Kaynak metin:
....
Terim Hagi'siz yapamıyor! Cim Bom'un kötü gidişatı zihinlerde "İşin sırrı Hagi miydi?" sorusunu gündeme getirdi

Karpatların Maradonası Galatasaray'a 1996'da geldiğinde 31 yaşını bitirmiş, 32'sini sürüyordu.. 6 yıldır Avrupa'da top koşturuyordu. Real Madrid ve Barcelona'da oynamış, arada da Brescia'da İtalya Ligi deneyimi yaşamıştı. Yine de Galatasaray'a transfer olduğunda Türkiye'de iki farklı görüş vardı.
"Hem yaşlandı, hem de dikbaşlılığıyla sorun yaratabilir" diyenler de vardı, "O bir yıldız. Futbol zekası, tekniği, klasıyla her maçı çevirebilir" görüşünü savunanlar da... İlk maçında 10 Ağustos 1996'da Van deplasmanında iki gol attı, takımı 2-1 kazandı. 7 gün sonra ilk kez Ali Sami Yen'e çıktı. Trabzonspor ağlarını frikikten havalandırdı. Bu maçın tek golü idi.
....
Görev a:
Hagi yazısındaki "Terim Hagi'siz yapamıyor!" ile başlayıp "tek golü idi." ile biten bölümü harfi harfine aktarın.

Satırlar:
....
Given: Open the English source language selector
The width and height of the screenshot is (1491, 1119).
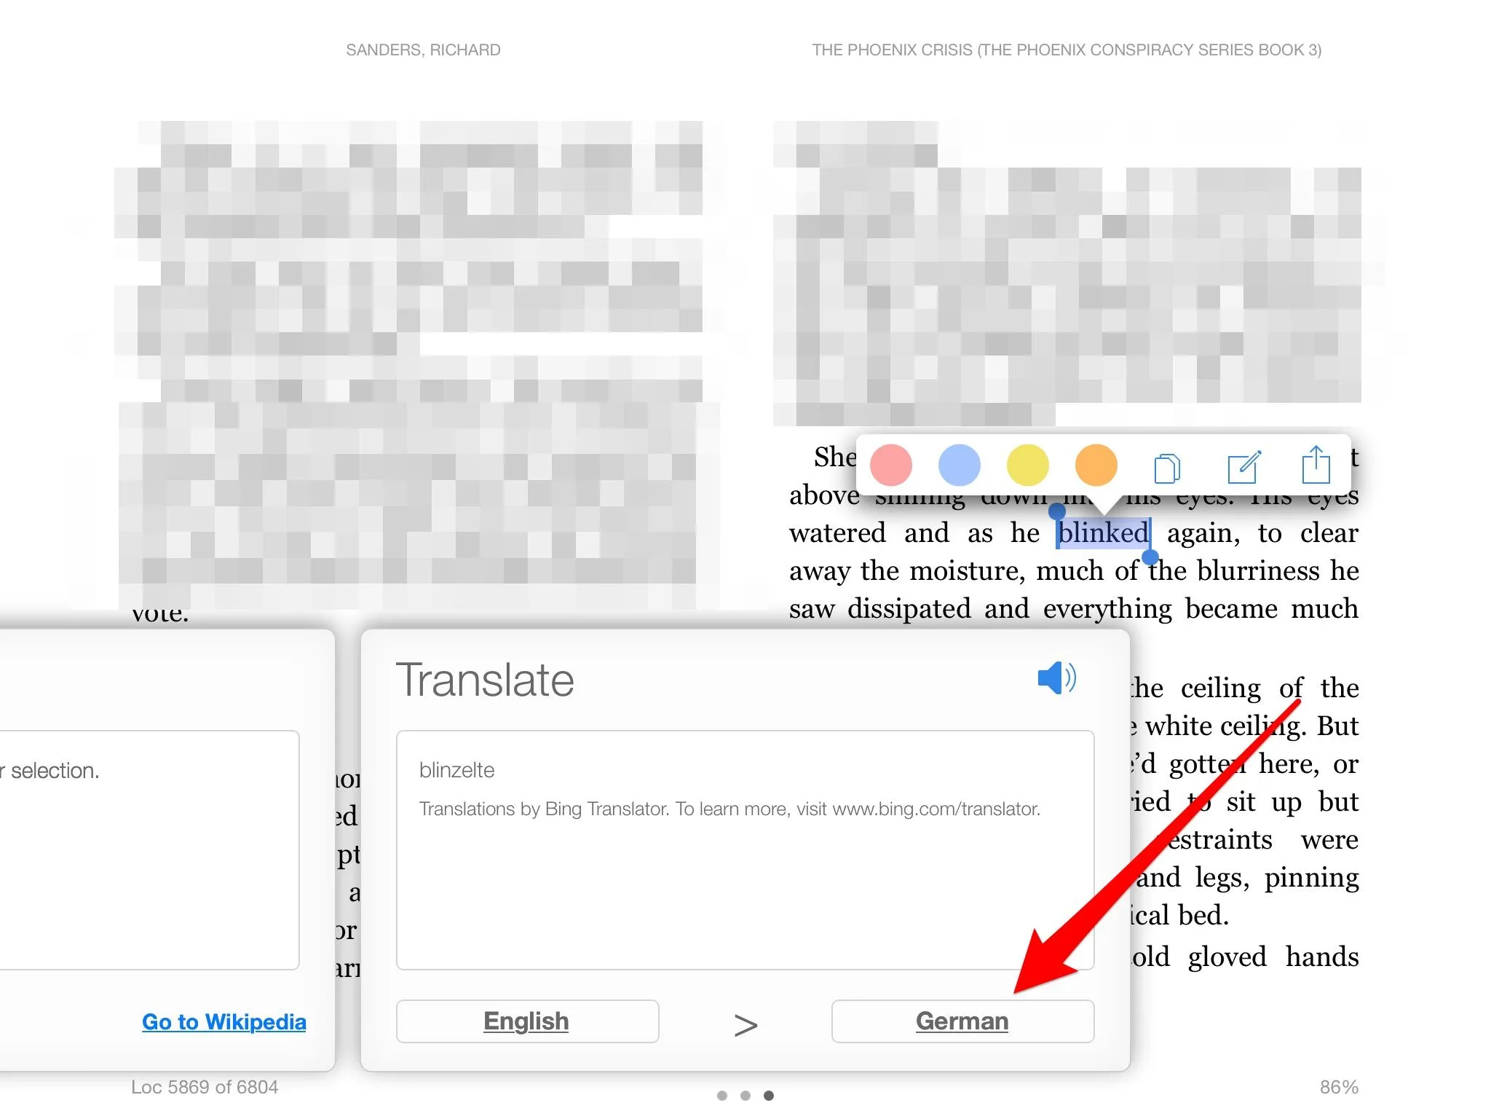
....
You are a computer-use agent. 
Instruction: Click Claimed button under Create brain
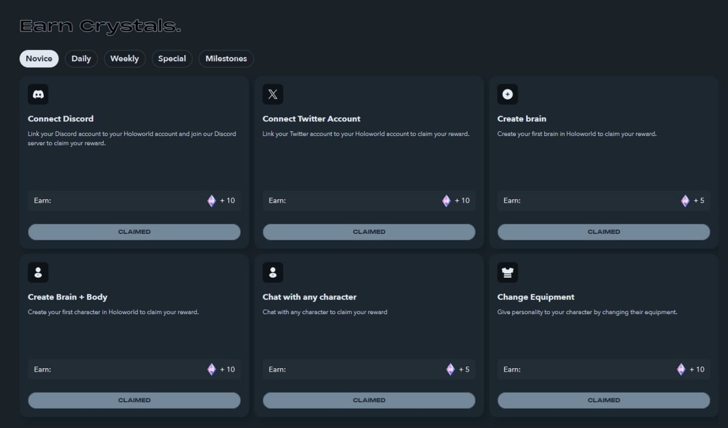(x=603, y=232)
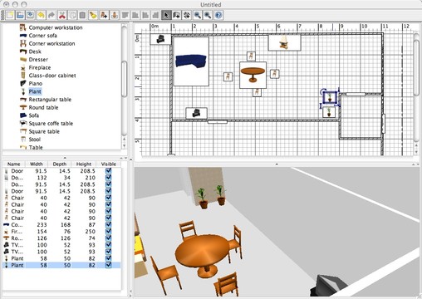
....
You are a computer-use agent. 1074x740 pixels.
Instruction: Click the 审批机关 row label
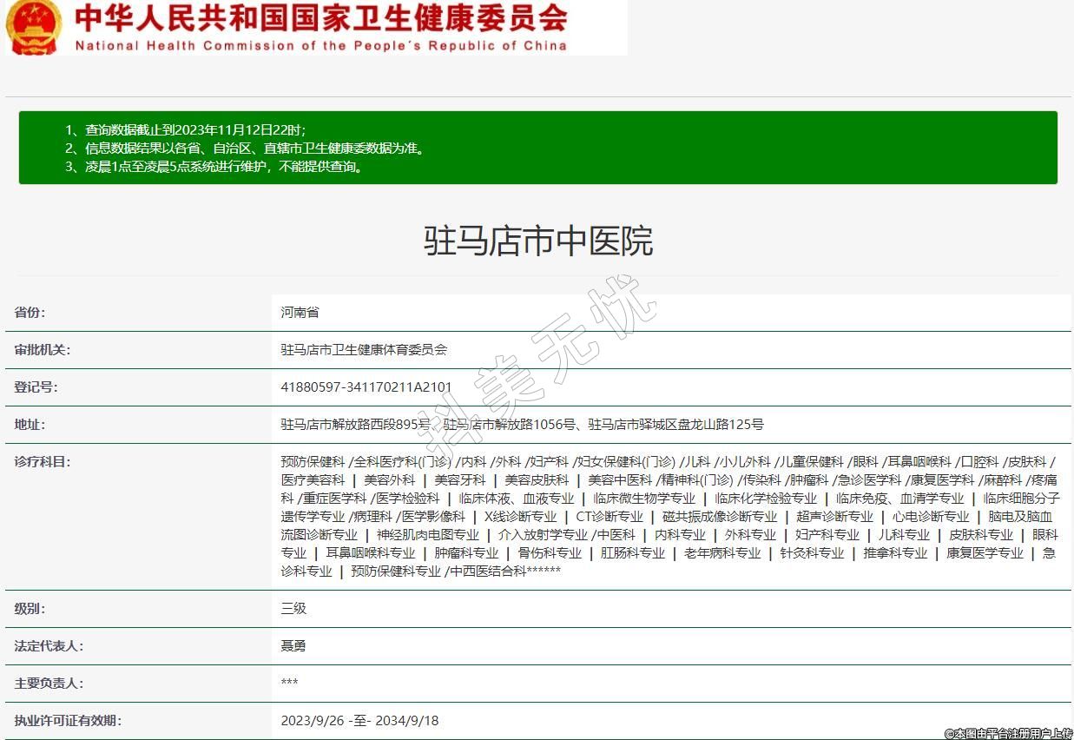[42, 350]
....
Görev b:
Kayıtlarda "Given: Open the" içeren satırla başlayıp "The width and" içeren satırla biten satırları, boş satırları atlayarak, Sıra ve Satır sütunlarından oluşan bir Markdown tablosuna dökün. Sıra sütununa satır numarasını, Satır sütununa satırın kendisini yazın.

Yazılı yanıt a:
Terim Hagi'siz yapamıyor! Cim Bom'un kötü gidişatı zihinlerde "İşin sırrı Hagi miydi?" sorusunu gündeme getirdi

Karpatların Maradonası Galatasaray'a 1996'da geldiğinde 31 yaşını bitirmiş, 32'sini sürüyordu.. 6 yıldır Avrupa'da top koşturuyordu. Real Madrid ve Barcelona'da oynamış, arada da Brescia'da İtalya Ligi deneyimi yaşamıştı. Yine de Galatasaray'a transfer olduğunda Türkiye'de iki farklı görüş vardı.
"Hem yaşlandı, hem de dikbaşlılığıyla sorun yaratabilir" diyenler de vardı, "O bir yıldız. Futbol zekası, tekniği, klasıyla her maçı çevirebilir" görüşünü savunanlar da... İlk maçında 10 Ağustos 1996'da Van deplasmanında iki gol attı, takımı 2-1 kazandı. 7 gün sonra ilk kez Ali Sami Yen'e çıktı. Trabzonspor ağlarını frikikten havalandırdı. Bu maçın tek golü idi.

Yazılı yanıt b:
| Sıra | Satır |
|---|---|
| 1 | Given: Open the English source language selector |
| 2 | The width and height of the screenshot is (1491, 1119). |